Chemists from North Carolina State University have performed a DNA-based logic-gate operation within a human cell. The research may pave the way to more complicated computations in live cells, as well as new methods of disease detection and treatment.
Logic gates are the means by which computers “compute,” as sets of them are combined in different ways to enable computers to ultimately perform tasks like addition or subtraction. In DNA computing, these gates are created by combining different strands of DNA, rather than a series of transistors. However, thus far DNA computation events have typically taken place in a test tube, rather than in living cells.

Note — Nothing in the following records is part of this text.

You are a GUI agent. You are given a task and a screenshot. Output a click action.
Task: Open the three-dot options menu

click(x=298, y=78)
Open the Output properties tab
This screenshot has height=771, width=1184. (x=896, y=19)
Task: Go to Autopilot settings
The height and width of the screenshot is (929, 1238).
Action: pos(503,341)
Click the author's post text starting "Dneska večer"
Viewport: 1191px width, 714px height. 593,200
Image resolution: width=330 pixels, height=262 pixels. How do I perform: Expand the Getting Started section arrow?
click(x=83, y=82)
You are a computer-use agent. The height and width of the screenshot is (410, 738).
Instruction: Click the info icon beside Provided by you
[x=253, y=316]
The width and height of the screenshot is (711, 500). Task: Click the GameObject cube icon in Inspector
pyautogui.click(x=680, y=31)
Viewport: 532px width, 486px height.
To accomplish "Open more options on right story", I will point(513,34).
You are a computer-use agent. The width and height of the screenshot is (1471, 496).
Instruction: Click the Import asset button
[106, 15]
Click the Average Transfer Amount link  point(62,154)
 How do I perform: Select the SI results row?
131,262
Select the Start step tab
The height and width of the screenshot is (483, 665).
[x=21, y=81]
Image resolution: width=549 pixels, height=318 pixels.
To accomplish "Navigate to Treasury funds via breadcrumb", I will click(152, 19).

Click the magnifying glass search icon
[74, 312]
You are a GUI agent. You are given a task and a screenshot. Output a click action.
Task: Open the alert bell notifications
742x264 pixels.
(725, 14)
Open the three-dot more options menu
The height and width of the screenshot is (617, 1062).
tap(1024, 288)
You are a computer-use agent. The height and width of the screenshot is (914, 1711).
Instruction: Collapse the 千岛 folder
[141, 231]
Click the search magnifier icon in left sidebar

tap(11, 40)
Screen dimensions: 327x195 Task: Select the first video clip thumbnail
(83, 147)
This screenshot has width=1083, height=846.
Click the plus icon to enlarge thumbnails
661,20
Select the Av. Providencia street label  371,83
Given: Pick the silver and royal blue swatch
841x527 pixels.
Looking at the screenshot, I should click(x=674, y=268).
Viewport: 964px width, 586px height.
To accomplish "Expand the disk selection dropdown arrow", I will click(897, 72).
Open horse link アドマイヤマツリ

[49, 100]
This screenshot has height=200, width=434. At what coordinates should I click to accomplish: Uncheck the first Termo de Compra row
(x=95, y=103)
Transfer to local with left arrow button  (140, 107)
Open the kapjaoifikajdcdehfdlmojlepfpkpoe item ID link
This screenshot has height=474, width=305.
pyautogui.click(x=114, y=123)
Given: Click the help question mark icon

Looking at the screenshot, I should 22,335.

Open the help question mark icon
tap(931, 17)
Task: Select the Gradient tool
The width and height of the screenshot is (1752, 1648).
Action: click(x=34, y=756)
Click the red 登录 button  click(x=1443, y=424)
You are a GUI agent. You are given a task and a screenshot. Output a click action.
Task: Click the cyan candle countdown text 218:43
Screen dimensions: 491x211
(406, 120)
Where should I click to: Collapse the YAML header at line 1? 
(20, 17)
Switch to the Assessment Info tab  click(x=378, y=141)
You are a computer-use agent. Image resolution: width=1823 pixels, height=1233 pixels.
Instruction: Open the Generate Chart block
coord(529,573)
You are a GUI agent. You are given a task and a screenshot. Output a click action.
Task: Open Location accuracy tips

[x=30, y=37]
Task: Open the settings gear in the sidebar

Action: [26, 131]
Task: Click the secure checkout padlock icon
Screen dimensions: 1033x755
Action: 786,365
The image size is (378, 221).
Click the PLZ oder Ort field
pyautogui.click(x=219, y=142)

NC State chemist Alex Deiters and graduate student James Hemphill wanted to see if a DNA-based logic gate could detect the presence of specific microRNAs in human cells. The researchers utilized a DNA-based logic gate known as an “AND” gate that was engineered to respond to the presence of two specific microRNAs – known as miRNA-21 and miRNA-122.
|Representation of a Boolean AND gate within a living cell. MicroRNA inputs lead to output in the form of a fluorescent molecule. Image courtesy of North Carolina State University|
Just as computer operations utilize different inputs to create a particular output, the researchers’ DNA-based Boolean logic gate was activated only when both miRNA-21 and miRNA-122 “inputs” were present in cells. If they were present, the gate generated an “output” by releasing a fluorescent molecule.
Deiters believes that use of these logic gates could lead to more accurate tests and treatments for human disease, especially cancer.
“The fluorescent molecule we used in this logic-gate design could be useful as a marker that identifies a cancer cell,” he says. “Or, instead of directing the gate to release a fluorescent molecule in the presence of particular microRNAs, we could attach therapeutic agents that are released to treat the disease itself.”
Their results appear in the Journal of the American Chemical Society. The research was funded in part by grants from the American Chemical Society and the American Cancer Society.